Process control, performance limits and dopant activation for Al-doped ZnO grown by reactive pulsed magnetron sputtering

Al-doped ZnO (AZO) films which combine maximum carrier mobility (mu), moderate free electron densities (Ne) and high surface roughness are of special interest for application as transparent front electrode in thin film solar cells. They posses high optical transmission in the visible and near infrared spectral range and enable a superior light trapping behavior.
Reactive magnetron sputtering using a wide range of Al target concentrations (c_Al) in connection with precise process control is used to grow high quality polycrystalline AZO films exhibiting optimum values of mu>45cm²/Vs and rho<2.3x10-4 Ohm*cm.
The present work is focused on systematic investigations of the influence of process parameters like oxygen partial pressure and substrate temperature (Ts) on AZO film properties. The observed dependence of carrier mobility on Ne in AZO is discussed in the framework of ionized impurity scattering and clustering as well as grain boundary limited transport which predicts a fundamental physical limit of mu.

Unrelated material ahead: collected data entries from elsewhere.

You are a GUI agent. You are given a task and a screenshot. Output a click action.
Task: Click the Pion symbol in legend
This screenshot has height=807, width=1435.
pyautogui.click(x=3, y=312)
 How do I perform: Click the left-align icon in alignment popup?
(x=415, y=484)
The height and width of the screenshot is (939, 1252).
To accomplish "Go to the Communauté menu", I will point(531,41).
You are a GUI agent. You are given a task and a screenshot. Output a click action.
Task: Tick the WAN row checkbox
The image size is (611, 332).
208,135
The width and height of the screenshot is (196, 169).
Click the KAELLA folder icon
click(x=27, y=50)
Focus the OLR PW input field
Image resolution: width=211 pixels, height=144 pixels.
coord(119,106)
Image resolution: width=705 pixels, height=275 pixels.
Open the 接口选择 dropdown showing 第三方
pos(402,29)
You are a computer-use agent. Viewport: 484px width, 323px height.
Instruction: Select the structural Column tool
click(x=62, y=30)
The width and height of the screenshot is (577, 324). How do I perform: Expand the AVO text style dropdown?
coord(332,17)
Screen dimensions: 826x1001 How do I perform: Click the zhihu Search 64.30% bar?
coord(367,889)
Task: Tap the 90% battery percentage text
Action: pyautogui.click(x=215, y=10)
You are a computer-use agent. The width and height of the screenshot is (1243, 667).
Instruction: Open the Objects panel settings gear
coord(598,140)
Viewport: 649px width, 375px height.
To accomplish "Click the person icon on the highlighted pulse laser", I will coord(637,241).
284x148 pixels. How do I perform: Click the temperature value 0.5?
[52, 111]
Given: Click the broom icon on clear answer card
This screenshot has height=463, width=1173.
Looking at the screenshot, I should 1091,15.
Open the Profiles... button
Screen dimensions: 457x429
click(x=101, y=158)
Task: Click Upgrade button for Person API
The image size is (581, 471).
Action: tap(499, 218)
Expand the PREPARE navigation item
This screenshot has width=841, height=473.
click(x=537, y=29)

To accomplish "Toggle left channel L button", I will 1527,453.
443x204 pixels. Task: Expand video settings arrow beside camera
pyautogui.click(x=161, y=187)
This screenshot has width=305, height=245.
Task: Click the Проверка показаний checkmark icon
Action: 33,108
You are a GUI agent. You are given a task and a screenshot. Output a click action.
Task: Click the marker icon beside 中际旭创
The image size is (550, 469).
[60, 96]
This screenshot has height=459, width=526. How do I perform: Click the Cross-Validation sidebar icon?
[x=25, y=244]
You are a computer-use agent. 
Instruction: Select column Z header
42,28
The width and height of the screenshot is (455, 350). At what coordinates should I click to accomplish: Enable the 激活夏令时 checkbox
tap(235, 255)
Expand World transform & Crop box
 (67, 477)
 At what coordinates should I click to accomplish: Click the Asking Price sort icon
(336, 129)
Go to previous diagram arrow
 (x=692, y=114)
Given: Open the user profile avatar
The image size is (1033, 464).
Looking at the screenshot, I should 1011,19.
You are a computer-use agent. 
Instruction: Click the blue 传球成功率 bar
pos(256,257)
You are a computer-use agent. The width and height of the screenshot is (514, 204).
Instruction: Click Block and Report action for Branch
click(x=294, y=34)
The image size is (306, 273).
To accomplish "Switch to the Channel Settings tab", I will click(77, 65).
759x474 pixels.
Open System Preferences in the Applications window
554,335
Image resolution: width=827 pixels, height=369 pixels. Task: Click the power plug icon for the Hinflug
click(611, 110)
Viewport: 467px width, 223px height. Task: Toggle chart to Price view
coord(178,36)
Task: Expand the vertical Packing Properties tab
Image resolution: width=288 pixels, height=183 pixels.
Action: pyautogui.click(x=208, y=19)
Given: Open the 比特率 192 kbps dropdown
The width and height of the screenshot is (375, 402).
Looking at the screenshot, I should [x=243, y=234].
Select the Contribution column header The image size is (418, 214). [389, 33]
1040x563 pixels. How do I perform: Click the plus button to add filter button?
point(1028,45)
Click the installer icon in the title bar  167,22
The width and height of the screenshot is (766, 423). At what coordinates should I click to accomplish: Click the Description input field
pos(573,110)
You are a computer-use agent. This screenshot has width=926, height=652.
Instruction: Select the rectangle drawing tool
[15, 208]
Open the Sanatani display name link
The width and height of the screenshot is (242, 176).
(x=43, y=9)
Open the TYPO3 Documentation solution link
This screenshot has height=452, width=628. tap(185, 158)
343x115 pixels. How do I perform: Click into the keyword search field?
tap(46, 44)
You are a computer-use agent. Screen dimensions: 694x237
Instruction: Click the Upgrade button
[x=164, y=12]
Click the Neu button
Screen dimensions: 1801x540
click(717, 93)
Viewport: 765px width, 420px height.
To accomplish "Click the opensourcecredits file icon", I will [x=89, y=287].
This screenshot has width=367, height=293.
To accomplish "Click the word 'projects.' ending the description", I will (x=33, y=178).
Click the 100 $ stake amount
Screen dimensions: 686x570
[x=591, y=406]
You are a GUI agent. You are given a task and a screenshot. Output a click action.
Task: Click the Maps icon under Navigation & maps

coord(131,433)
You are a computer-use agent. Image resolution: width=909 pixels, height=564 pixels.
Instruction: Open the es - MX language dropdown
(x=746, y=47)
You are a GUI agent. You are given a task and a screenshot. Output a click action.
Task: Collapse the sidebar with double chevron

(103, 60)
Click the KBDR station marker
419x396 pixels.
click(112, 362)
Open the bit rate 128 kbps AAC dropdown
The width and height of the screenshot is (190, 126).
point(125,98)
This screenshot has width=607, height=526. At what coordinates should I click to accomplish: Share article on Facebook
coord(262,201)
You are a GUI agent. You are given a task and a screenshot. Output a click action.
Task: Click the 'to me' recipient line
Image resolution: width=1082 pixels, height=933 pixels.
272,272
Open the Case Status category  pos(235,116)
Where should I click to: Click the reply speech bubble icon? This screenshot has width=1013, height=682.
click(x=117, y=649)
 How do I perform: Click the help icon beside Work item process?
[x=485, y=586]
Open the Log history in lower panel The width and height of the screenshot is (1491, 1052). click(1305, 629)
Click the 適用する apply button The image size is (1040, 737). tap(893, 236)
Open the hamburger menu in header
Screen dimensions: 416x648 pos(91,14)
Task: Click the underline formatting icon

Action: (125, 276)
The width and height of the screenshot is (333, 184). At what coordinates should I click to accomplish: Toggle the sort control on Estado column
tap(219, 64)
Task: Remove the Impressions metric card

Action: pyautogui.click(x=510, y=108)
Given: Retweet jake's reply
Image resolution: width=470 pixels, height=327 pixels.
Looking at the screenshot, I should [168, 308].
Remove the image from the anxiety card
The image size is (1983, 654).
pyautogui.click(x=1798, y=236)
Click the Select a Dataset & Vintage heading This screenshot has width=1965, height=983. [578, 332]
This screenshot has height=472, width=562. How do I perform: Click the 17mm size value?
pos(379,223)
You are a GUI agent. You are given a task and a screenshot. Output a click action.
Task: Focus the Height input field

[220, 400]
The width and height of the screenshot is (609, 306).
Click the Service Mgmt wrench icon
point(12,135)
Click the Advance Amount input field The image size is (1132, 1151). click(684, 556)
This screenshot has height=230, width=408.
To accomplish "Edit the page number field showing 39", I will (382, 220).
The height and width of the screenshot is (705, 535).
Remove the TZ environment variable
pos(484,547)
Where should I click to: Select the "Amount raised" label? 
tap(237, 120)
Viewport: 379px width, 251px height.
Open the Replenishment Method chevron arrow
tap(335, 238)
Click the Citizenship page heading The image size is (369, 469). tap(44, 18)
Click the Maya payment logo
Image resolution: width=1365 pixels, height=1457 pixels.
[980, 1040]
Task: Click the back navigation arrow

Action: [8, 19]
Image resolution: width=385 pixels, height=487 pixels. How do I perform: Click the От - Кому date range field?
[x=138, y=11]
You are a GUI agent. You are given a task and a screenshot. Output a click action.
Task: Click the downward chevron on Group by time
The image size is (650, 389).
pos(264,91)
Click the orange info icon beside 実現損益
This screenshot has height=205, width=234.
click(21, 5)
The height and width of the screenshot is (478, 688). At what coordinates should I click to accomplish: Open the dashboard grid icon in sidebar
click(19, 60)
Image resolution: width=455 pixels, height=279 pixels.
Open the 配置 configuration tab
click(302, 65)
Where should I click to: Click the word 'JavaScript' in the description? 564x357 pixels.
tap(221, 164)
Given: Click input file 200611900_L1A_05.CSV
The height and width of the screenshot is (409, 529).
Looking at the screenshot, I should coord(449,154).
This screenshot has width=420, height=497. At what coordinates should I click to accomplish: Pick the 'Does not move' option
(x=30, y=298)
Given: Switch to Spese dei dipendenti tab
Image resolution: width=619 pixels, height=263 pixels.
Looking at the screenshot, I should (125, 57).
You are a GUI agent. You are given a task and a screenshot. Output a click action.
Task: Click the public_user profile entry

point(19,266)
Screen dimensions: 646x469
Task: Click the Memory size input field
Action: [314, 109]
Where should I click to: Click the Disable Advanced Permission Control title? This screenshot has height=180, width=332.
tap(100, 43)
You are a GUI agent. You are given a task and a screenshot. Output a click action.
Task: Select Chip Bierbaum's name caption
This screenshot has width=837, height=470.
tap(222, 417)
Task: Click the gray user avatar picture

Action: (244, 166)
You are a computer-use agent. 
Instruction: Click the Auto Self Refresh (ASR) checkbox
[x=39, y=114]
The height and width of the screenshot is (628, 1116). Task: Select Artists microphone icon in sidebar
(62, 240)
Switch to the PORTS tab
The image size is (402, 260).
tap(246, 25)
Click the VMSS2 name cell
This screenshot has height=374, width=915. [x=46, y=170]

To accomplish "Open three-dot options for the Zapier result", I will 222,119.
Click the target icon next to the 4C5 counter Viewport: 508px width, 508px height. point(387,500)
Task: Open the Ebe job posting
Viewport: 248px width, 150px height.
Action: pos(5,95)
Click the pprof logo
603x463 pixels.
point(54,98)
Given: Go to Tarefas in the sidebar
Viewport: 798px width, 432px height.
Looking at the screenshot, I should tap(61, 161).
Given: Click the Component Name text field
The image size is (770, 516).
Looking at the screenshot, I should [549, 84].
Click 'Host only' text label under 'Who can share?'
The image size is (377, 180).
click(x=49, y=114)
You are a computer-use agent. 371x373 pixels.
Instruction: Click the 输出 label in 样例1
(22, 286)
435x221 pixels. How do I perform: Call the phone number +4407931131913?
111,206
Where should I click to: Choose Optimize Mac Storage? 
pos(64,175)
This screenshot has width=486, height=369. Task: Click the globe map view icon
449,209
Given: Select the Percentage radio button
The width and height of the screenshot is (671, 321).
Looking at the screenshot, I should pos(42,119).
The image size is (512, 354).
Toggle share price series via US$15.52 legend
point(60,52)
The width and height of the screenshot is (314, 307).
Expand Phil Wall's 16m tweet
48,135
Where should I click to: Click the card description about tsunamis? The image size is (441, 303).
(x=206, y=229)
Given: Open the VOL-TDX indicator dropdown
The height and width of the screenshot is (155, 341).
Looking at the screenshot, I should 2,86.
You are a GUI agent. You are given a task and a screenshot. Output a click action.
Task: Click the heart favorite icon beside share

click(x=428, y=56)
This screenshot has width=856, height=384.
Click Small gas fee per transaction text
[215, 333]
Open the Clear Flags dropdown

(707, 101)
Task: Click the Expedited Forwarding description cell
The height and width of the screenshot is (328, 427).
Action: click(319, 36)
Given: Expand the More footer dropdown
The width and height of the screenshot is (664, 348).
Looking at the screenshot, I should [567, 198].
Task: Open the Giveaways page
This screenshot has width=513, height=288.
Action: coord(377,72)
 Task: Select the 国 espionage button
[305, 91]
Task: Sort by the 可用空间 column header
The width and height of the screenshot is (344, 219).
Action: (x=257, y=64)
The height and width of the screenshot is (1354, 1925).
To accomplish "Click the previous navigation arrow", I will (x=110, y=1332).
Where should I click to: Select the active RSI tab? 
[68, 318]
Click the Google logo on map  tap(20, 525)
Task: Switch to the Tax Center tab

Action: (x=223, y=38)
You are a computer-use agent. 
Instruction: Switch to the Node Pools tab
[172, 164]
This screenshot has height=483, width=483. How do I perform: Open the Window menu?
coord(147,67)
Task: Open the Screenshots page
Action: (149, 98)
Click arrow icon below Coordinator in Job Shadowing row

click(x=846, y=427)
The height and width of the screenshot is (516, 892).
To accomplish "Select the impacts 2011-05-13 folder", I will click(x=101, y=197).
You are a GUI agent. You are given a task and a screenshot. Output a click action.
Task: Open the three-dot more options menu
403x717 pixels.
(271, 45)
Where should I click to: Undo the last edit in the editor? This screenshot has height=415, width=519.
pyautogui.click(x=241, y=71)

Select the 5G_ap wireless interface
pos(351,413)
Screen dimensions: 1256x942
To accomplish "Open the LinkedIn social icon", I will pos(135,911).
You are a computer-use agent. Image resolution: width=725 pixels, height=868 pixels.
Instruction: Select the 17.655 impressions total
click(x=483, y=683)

The c_Al is shown to have a strong impact on the optimum process conditions and also on film structure. Ion-beam analysis confirms an Al enrichment in the films with increasing Ts which correlates with the commonly observed deterioration of electrical properties at high Ts values. In combination with Hall-effect measurements it is possible to estimate the fraction of electrically active Al in the ZnO matrix, which is rarely reported in a quantitative and systematic manner.